Calvary Cemetery (actually two cemeteries, Old Calvary and New Calvary) is located in Queens - anyone who has taken a cab to JFK or LaGuardia has likely noticed the seemingly endless sea of tombstones on the hills next to the highway.  It is impossible to adequately capture the size of the cemeteries in a picture.  We spent a few hours exploring and didn't even come close to seeing everything.

What we did see, however, was amazing.  It was a beautiful fall day, and the changing leaves and blue skies made the cemetery seem anything but scary.  In addition to fascinating statues and buildings, Old Calvary cemetery offers stunning views of the Manhattan skyline.






And with that I am closing the book on Halloween 2010, a fun but very tiring three days.  Now if only Halloween still ended with a big bag of candy...

#### Stored data
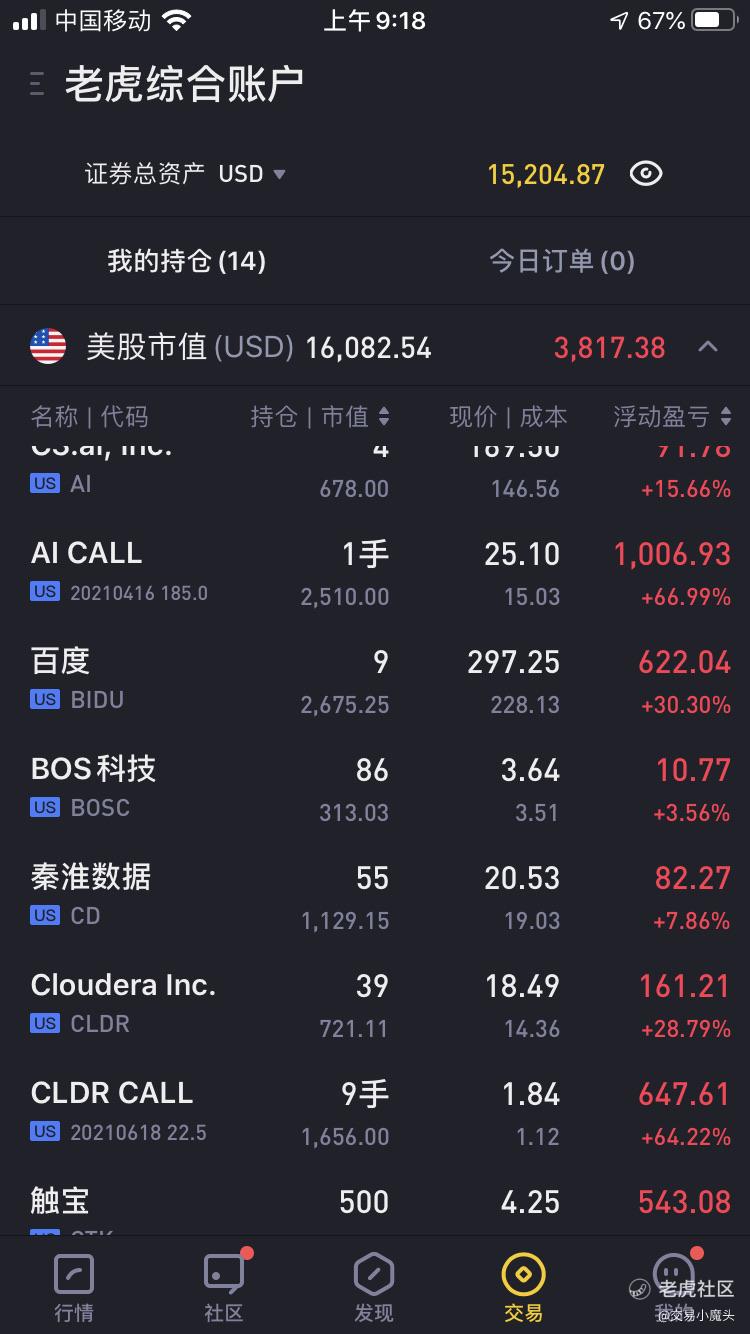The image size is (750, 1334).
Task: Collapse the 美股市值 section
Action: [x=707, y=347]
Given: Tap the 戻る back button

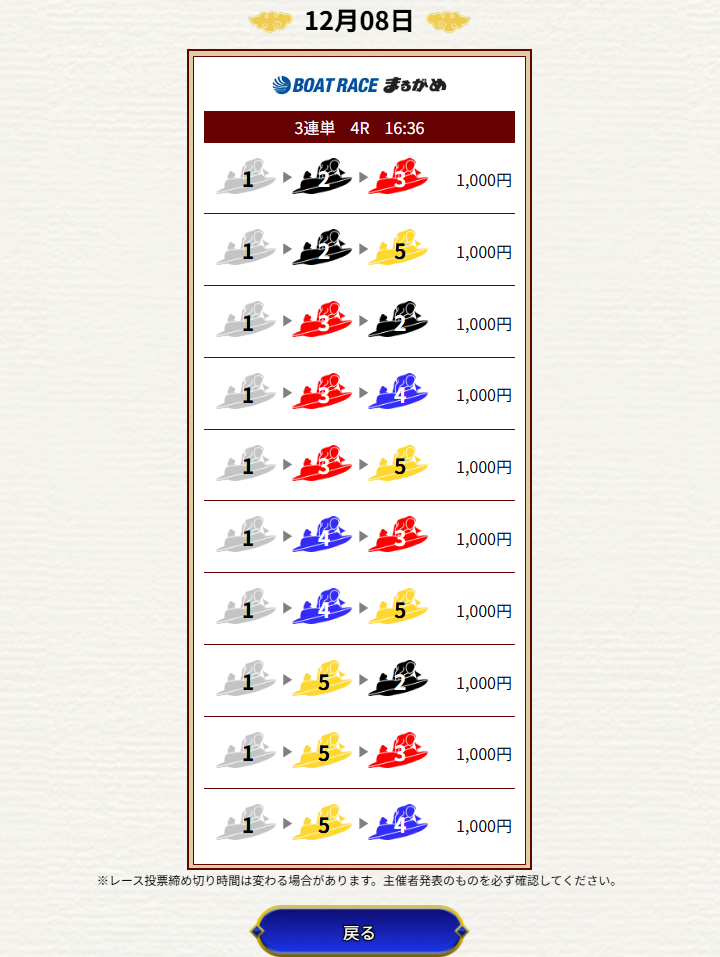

#### What you need to do
**1)** Can you set down everything in the Calvary Cemetery post from "What we did" down to "the Manhattan skyline.", word for word?
**2)** Answer these questions from the Calvary Cemetery post:
(a) In which borough is Calvary Cemetery located?
(b) Which skyline can be seen from Old Calvary cemetery?
(c) How many days did Halloween 2010 last, according to the closing lines?

#### Written answers
**1)**
What we did see, however, was amazing.  It was a beautiful fall day, and the changing leaves and blue skies made the cemetery seem anything but scary.  In addition to fascinating statues and buildings, Old Calvary cemetery offers stunning views of the Manhattan skyline.

**2)**
(a) Queens
(b) The Manhattan skyline
(c) Three days